Alison Wright, Chukwudi Iwuji, and Heather Lind
Photo by Joan Marcus

Director Ruben Santiago-Hudson brings some of our current understandings regarding race and gender to the Public Theater's production of Shakespeare's Othello at the Delacorte Theater in Central Park. But purists should have nothing to complain about with respect to the largely traditional three-hour performance. There is none of the extravagant silliness that accompanied last summer's Julius Caesar, with its Donald Trump-as-Caesar gimmick, or the previous year's burlesque-y reinterpretation of The Taming of the Shrew. Both were entertaining in their own way, but, you know, so is straight-up Shakespeare, provided it is in the right hands.

This Othello is decidedly in good hands. It offers up well-delineated characters whose dialog is cleanly delivered and whose actions are readily comprehensible. By stripping away any fussiness in the production (both Rachel Hauck's set design and Toni-Leslie James' costumes are appropriately more functional than showy), Santiago-Hudson invites us to focus on the interactions and on Shakespeare's language.

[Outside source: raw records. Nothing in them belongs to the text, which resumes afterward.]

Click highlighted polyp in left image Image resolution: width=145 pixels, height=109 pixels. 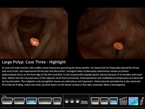click(x=35, y=42)
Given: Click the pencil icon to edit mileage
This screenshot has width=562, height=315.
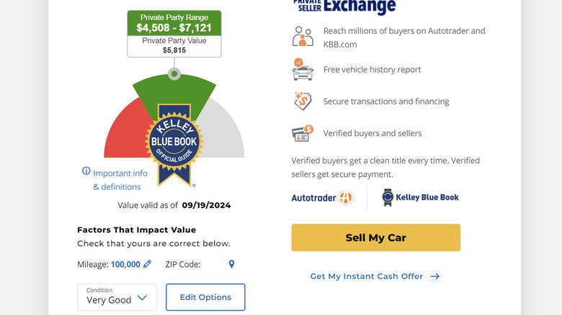Looking at the screenshot, I should pos(148,265).
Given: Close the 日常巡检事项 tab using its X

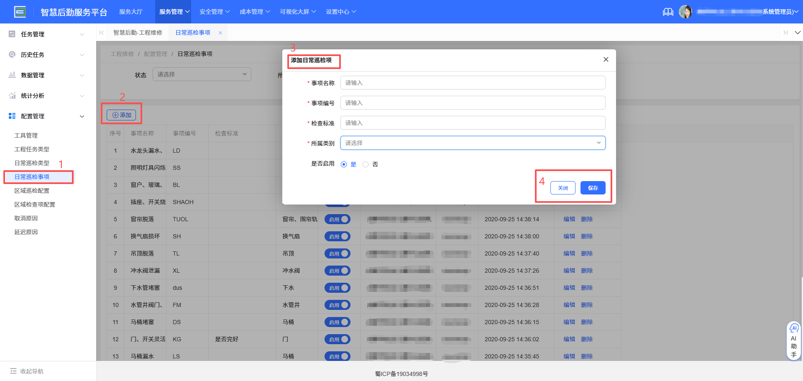Looking at the screenshot, I should pos(220,33).
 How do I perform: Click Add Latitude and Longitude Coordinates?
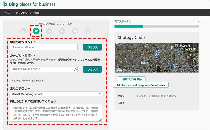[140, 85]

As the benighted Moor of Venice, Chukwudi Iwuji gives a fine performance, although, atypically, his Othello comes off as more of a bureaucrat than a warrior. He stands apart from the others by emoting his lines with more formal cadences that emphasize the poetry of the language, even unto the very end when he asks to be remembered as one who "loved not wisely but too well," a lovely bit of poetics but not exactly defensible, given that he has just murdered his wife. In the ill-fated role of Desdemona, Heather Lind gives her a confident and independent air, at least as long as she has Othello's trust. Once that is gone, she accepts her lot almost as if it had been preordained. Indeed, the couple at the center are portrayed with the near-mythic inevitability of their roles.

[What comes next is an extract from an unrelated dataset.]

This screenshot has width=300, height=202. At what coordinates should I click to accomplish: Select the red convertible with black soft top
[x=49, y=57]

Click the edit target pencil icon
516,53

By way of contrast, Corey Stoll's Iago speaks in a more straightforward and conversational way that resonates well with contemporary ears. We may not like him (nor should we), but he does seem more familiar to us, like a rogue politician who is adroit at framing his arguments and astute at winnowing out and taking advantage of others' weaknesses. In speeches directed at the audience, he lays out his self-justified grounds for plotting to bring Othello down. He is fuming that Othello passed him over for promotion in favor of Michael Cassio (Babak Tafti), whom Iago brushes off as a mere accountant. He also hates that his stymied military career still requires him to maintain a professionally cordial relationship with those he sees as inferior. Finally, he offers up a more personal rationale for his behavior when, on more than one occasion, he mentions his suspicions that Othello has had a sexual relationship with Iago's wife Emilia (Alison Wright).

Even though Emilia's role is a relatively small one, in Ms. Wright's performance she emerges as perhaps the play's bravest soul, speaking truth to power as she confronts both Othello and Iago and blasts their masculine certitude into smithereens in a magnificently-delivered speech near the end of the play. Told to "hold your peace" by her husband, she lets a room full of men know, "Let heaven and men and devils all cry shame against me, yet I'll speak!" This is a truly compelling moment, and Ms. Wright handles it exquisitely.

In addition to bringing out the psychological underpinnings of his characters, Santiago-Hudson heightens the contemporary feel by emphasizing the play's racism, so much so that the audience at the performance I attended gasped aloud on a couple of occasions. The first of these comes early in the play when Iago goads Desdemona's father, Brabantio (Miguel Perez), into going after Othello after he and Desdemona have eloped without Brabantio's knowledge or blessing: "Zounds, sir, you're robbed," insists Iago. "Even now an old black ram is tupping your white ewe." The words are Shakespeare's, but the delivery belongs to Stoll and the director, while the impact of these and other similarly racist lines throughout the play are ours to interpret and, yes, gasp over.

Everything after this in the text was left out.